Desenvolvida pela startup brasileira Forlex, a OAB (Ordem dos Advogados do Brasil) começou a oferecer plataforma gratuita para identificar riscos em documentos utilizados por ferramentas de inteligência artificial na rotina da advocacia. Batizada de OpenDetector, a solução faz parte do PNIAA (Plano Nacional de Integração da Inteligência Artificial na Advocacia), criado pela entidade para orientar o uso seguro da tecnologia no exercício profissional.

A plataforma identifica tentativas de prompt injection, técnica em que documentos ou mensagens carregam instruções ocultas capazes de alterar o comportamento de modelos de inteligência artificial durante a análise de informações, além de detectar ataques de jailbreak, usados para contornar mecanismos de segurança de assistentes virtuais.A ferramenta também gera relatórios para auditoria e rastreabilidade das análises. O lançamento ocorre em um momento de rápida expansão do uso de IA por escritórios e departamentos jurídicos, que passaram a recorrer à tecnologia para pesquisas, elaboração de petições e análise documental.
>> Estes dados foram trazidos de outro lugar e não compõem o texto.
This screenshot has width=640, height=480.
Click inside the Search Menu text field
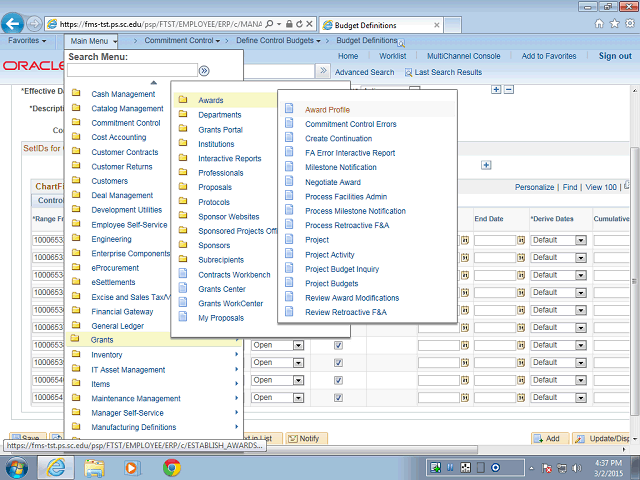130,71
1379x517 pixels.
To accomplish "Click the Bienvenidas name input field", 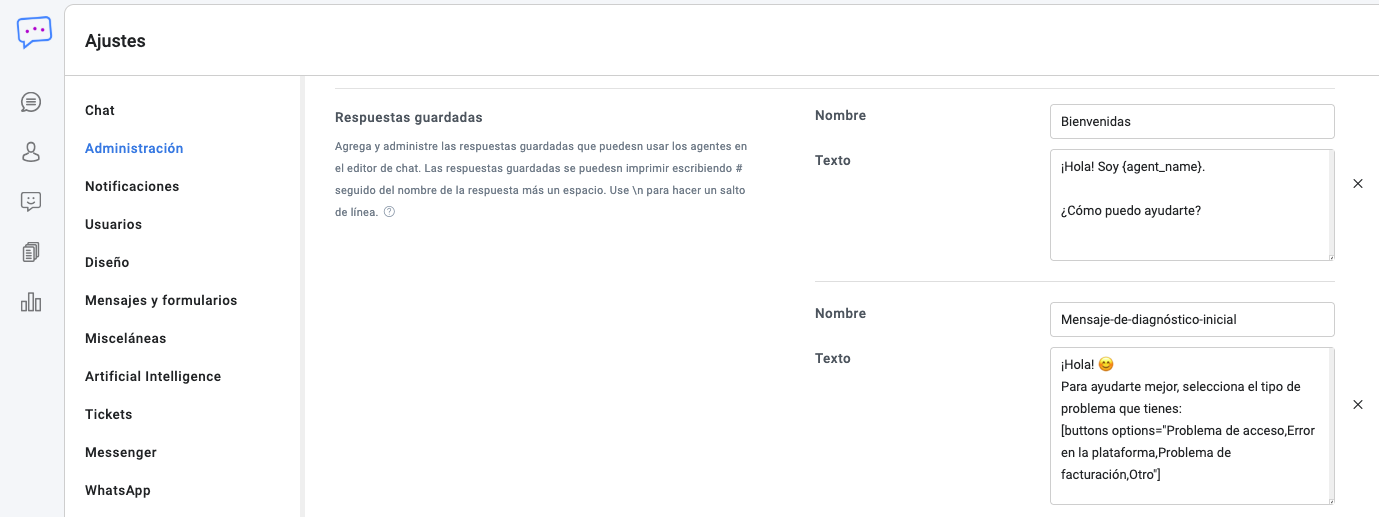I will click(1191, 121).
O avanço, porém, também ampliou a preocupação com falhas de segurança e com a confiabilidade das respostas produzidas pelos modelos, especialmente quando documentos enviados por terceiros podem conter comandos capazes de influenciar o processamento das informações. Nas próximas semanas, o OpenDetector também deverá incorporar uma funcionalidade para identificar alucinações de inteligência artificial, verificando a existência de citações, jurisprudências e dispositivos legais mencionados nas respostas geradas por esses sistemas.